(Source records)
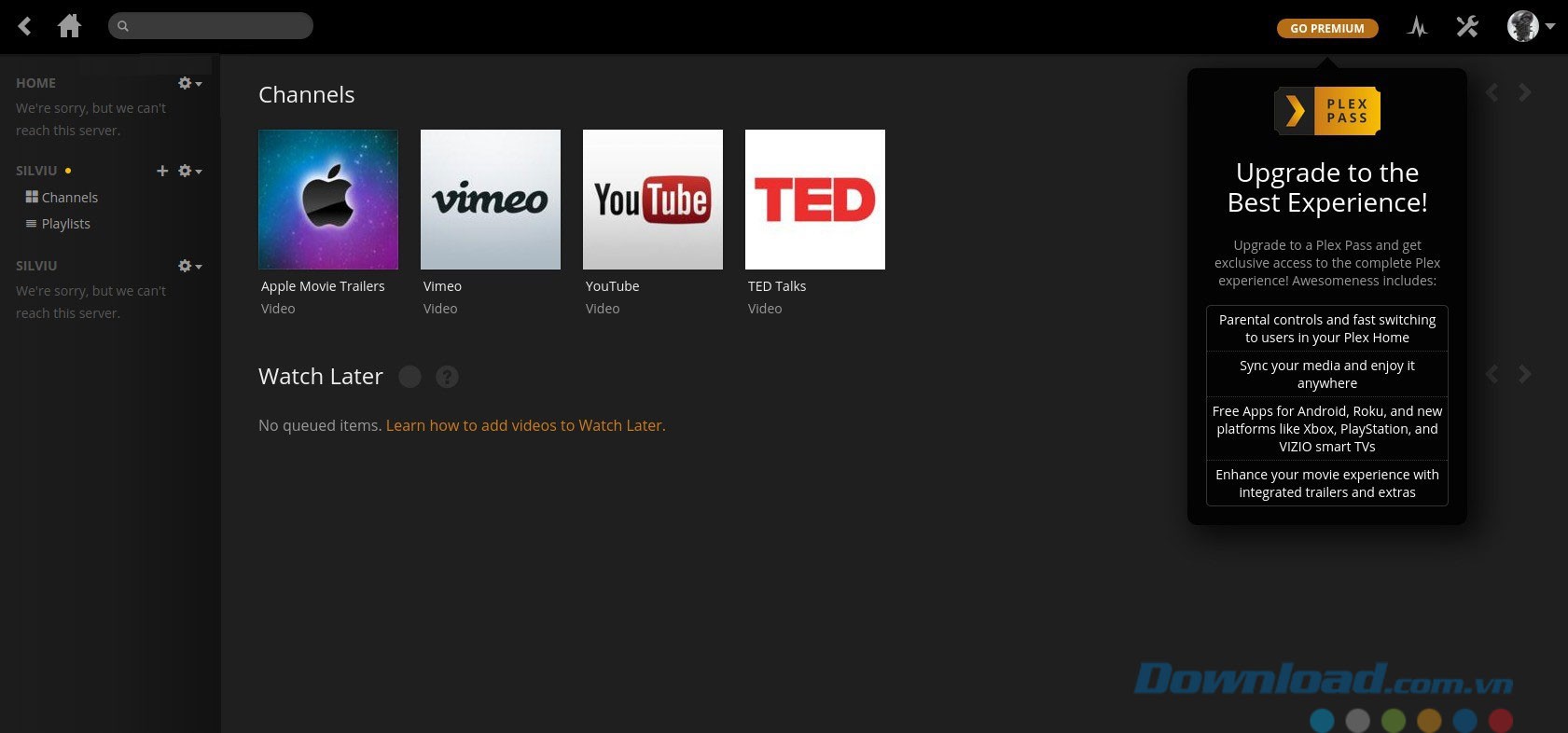Expand the HOME server gear dropdown
This screenshot has width=1568, height=733.
click(189, 83)
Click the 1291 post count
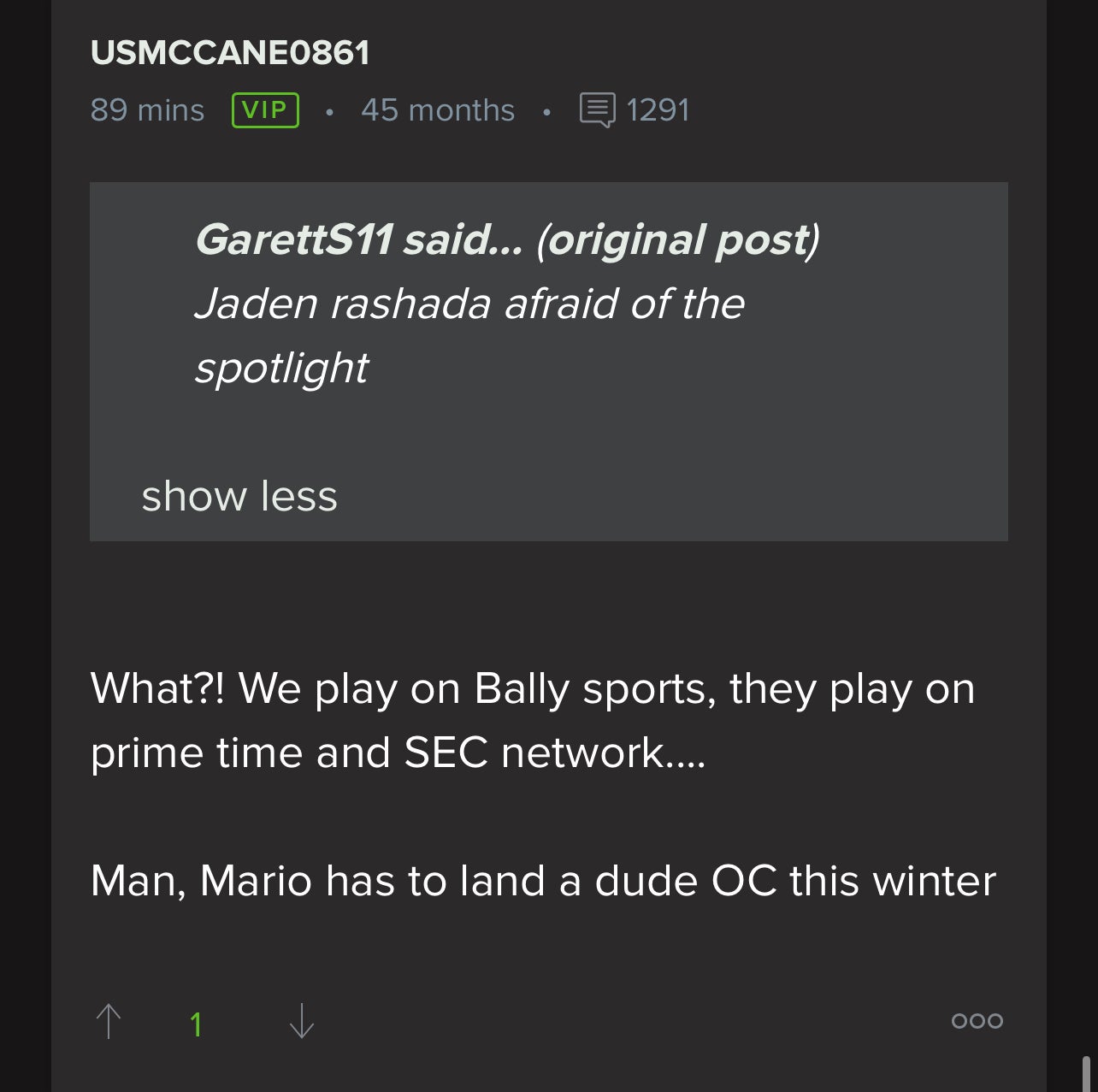This screenshot has width=1098, height=1092. (658, 110)
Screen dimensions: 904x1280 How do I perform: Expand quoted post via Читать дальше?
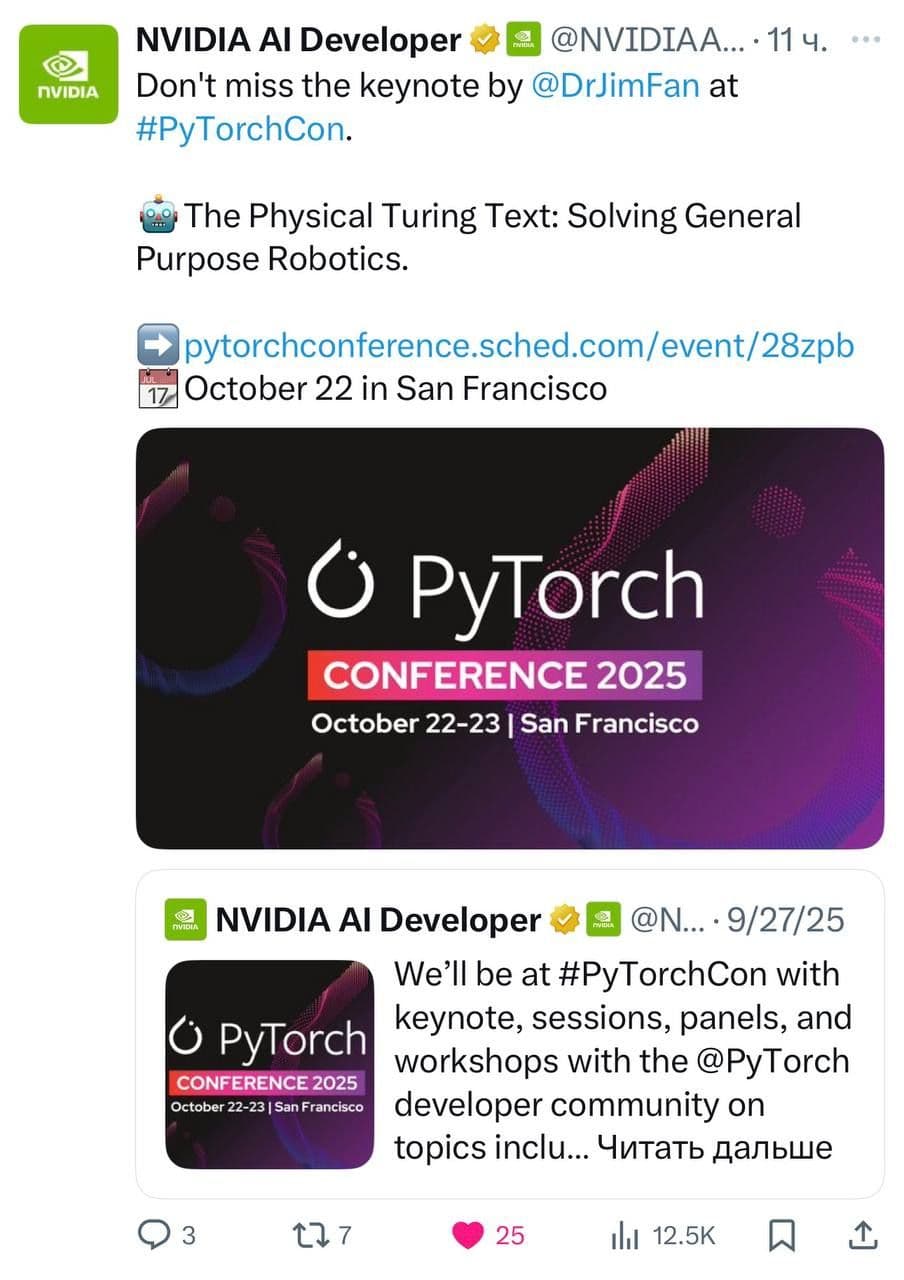coord(714,1148)
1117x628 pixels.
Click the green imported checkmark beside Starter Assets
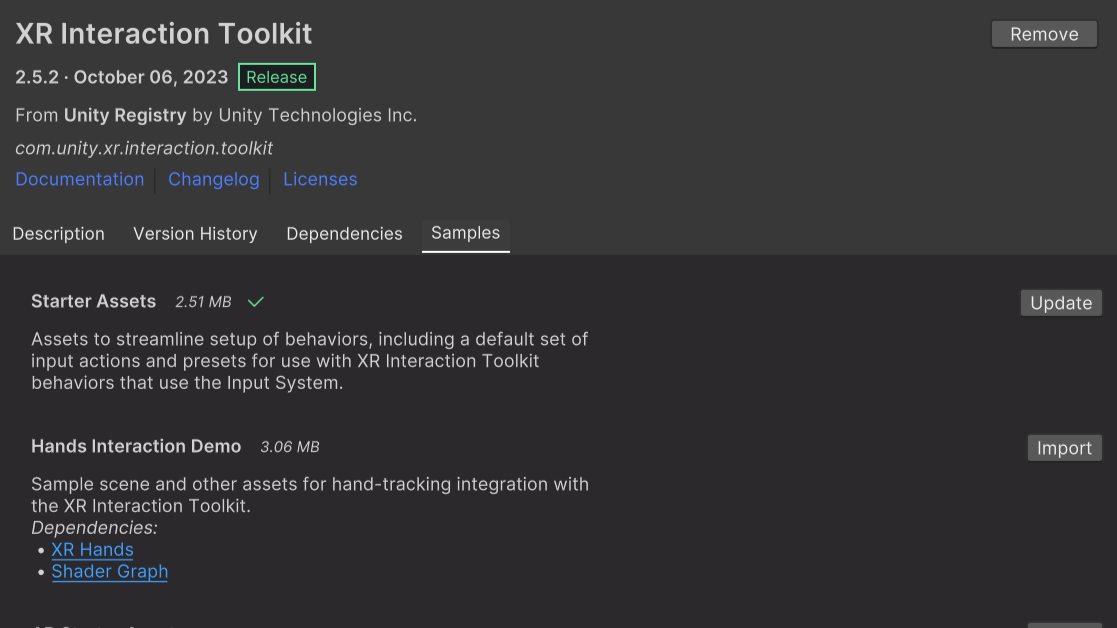pos(255,301)
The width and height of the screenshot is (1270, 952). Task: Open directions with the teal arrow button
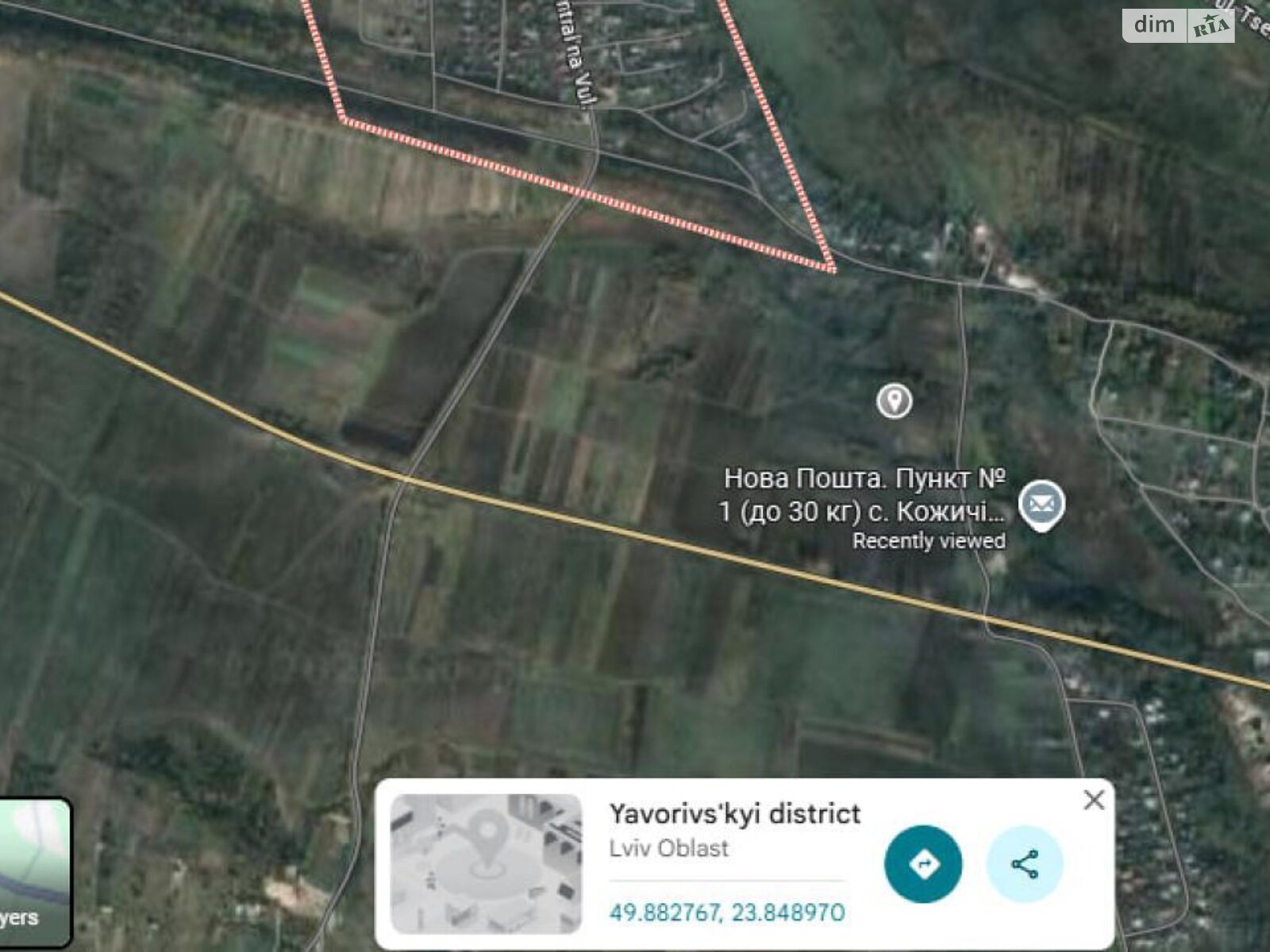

About this task: Copy exactly, and copy nothing else: the lines from the one containing "Screen dimensions: 904x1280" through the end of the data, both ends included, with pictures left out.

Exercise result:
Screen dimensions: 904x1280 How do I perform: Expand quoted post via Читать дальше?
coord(714,1148)
1117x628 pixels.
Click the green imported checkmark beside Starter Assets
pos(255,301)
The width and height of the screenshot is (1270, 952). Task: Open directions with the teal arrow button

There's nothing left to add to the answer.